WHAT YOU HAVE TO DO: Find every line in the entries that holds the string "computer" and report it.

Segment Start: GIVEN DATA

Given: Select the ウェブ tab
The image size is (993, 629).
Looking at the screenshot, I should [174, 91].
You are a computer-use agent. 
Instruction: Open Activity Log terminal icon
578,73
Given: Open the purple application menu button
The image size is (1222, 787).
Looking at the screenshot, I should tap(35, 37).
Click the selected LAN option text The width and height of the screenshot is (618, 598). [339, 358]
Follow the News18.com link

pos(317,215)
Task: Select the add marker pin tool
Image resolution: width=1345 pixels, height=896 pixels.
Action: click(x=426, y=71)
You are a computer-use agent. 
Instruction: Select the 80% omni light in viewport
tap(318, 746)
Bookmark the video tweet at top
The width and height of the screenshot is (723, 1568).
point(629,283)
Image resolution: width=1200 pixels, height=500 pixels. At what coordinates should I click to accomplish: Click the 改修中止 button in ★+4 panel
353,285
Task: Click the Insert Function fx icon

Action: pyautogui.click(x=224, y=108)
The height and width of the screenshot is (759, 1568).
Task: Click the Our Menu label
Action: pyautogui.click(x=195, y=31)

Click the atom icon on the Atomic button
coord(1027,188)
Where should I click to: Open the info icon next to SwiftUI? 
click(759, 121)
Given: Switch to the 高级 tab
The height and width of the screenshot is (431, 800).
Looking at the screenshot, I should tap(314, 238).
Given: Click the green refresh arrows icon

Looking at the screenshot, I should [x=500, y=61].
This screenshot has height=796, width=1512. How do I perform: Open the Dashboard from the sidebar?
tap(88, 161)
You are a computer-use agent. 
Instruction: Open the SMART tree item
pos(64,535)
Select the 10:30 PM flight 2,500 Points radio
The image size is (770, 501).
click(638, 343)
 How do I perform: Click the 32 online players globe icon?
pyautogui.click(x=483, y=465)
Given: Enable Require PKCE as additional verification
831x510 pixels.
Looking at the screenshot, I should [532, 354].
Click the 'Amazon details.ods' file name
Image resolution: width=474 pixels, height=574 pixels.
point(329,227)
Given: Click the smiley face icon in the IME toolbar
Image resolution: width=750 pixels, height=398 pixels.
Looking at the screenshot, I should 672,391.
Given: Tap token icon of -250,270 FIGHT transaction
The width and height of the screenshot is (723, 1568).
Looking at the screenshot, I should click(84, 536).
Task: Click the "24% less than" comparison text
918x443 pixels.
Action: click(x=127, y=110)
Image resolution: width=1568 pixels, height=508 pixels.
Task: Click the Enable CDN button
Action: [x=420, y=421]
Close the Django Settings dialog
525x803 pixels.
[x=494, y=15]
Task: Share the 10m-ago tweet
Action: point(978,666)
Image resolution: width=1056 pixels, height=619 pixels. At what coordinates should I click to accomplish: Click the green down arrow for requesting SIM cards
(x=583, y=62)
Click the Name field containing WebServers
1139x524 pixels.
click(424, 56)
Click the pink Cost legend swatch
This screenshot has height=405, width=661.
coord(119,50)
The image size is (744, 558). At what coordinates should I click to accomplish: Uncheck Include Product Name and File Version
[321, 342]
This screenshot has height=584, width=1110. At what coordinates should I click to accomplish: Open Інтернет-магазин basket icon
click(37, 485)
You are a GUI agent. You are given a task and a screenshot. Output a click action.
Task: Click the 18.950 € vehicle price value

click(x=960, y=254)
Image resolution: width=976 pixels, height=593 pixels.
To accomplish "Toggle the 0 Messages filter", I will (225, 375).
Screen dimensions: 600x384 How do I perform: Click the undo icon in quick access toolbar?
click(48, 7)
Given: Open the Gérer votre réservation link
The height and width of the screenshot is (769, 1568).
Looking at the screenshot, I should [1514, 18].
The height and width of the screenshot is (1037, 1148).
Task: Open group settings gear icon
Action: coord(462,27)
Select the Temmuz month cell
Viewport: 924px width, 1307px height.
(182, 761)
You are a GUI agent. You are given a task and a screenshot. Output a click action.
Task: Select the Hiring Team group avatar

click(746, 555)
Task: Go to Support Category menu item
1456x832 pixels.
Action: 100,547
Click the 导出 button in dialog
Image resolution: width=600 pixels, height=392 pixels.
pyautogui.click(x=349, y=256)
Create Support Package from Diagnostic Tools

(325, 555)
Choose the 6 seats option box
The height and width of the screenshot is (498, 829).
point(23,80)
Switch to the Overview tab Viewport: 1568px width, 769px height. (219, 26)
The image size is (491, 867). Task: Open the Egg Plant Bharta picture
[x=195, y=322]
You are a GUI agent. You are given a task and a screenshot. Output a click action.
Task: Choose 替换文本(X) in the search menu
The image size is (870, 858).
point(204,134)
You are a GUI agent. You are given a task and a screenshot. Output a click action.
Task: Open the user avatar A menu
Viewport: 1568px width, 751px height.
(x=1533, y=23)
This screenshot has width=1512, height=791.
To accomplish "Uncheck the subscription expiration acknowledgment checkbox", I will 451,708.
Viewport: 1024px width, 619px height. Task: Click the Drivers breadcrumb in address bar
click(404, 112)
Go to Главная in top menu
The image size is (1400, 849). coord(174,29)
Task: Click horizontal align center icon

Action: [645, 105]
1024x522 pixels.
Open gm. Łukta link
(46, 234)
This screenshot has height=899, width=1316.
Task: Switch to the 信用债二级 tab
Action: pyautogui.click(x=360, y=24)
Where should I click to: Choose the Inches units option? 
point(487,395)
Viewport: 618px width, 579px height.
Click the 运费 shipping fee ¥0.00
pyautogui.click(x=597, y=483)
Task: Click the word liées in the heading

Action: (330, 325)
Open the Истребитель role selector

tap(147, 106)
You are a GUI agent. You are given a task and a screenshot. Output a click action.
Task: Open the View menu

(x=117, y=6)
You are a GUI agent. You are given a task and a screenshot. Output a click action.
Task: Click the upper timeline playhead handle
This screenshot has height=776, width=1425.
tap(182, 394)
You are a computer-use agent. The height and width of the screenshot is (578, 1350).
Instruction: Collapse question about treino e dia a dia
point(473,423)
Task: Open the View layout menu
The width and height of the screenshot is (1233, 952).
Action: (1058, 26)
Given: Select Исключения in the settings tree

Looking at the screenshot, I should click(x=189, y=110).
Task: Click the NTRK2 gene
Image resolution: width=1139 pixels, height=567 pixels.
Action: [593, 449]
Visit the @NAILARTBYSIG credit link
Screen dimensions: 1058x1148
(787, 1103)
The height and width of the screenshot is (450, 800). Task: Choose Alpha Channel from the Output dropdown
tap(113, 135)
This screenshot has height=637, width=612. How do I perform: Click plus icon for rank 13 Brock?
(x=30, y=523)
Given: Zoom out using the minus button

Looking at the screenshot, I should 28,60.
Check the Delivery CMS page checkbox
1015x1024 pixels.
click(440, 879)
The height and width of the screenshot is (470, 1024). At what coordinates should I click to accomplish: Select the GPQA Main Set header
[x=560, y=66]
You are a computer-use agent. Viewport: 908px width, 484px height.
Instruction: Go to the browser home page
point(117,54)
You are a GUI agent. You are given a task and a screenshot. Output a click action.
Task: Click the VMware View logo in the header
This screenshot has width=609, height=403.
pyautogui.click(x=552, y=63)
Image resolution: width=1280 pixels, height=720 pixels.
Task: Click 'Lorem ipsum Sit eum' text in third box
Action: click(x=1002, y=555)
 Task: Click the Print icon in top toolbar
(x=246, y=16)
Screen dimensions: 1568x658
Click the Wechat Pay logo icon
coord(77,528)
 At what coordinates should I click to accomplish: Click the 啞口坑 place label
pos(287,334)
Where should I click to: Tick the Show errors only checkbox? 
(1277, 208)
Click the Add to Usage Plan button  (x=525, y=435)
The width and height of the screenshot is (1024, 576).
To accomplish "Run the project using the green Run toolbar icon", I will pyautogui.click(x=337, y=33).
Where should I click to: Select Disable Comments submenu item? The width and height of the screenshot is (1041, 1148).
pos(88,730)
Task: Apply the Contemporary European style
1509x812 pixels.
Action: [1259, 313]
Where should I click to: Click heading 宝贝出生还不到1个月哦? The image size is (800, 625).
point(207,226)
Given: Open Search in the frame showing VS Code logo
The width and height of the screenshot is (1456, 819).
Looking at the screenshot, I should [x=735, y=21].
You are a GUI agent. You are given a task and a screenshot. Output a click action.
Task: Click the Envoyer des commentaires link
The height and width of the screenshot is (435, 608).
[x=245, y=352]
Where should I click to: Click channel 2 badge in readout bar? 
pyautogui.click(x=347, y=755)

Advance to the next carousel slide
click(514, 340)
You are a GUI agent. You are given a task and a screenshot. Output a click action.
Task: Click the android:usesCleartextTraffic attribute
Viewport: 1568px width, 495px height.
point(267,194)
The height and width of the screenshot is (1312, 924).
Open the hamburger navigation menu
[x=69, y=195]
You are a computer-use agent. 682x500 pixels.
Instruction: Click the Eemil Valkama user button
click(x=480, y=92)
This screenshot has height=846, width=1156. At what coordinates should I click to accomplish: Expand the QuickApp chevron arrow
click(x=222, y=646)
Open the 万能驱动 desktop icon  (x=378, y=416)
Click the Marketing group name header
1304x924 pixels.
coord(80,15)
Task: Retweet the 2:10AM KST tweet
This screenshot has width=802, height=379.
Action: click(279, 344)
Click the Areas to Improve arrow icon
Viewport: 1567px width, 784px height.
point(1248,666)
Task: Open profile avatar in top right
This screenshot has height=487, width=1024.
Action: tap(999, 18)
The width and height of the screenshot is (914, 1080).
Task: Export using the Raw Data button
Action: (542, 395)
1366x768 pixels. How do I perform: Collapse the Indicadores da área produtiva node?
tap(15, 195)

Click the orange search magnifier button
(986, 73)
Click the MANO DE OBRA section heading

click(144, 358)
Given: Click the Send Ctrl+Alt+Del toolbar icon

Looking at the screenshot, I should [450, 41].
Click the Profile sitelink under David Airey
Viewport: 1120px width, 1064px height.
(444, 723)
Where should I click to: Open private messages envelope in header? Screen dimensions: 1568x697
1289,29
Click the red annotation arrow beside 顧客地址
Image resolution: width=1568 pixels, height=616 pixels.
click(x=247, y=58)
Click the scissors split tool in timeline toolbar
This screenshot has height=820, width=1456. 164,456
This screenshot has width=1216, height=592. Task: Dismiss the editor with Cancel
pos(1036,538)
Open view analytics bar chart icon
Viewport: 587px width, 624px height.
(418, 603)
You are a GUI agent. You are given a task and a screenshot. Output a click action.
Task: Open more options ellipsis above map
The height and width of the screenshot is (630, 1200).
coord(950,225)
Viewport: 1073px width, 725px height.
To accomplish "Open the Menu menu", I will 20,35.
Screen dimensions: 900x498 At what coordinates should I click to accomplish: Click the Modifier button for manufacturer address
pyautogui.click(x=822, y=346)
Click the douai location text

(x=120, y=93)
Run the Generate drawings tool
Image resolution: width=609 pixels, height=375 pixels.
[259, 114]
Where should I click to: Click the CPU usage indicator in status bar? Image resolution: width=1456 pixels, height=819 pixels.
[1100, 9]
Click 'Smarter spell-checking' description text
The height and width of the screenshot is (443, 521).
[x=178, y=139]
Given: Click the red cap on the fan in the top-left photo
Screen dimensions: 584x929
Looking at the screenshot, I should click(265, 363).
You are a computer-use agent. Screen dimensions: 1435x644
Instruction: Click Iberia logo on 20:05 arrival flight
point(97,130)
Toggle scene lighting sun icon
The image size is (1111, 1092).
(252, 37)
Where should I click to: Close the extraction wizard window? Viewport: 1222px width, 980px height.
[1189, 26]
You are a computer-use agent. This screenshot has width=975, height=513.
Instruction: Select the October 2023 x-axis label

Segment End: GIVEN DATA

ANSWER TO THIS EXERCISE:
You are a computer-use agent. 
You are a computer-use agent. 
You are a computer-use agent. 
You are a computer-use agent. The height and width of the screenshot is (578, 1350).
You are a computer-use agent. Viewport: 908px width, 484px height.
You are a computer-use agent. 682x500 pixels.
You are a computer-use agent. Screen dimensions: 1435x644
You are a computer-use agent. This screenshot has width=975, height=513.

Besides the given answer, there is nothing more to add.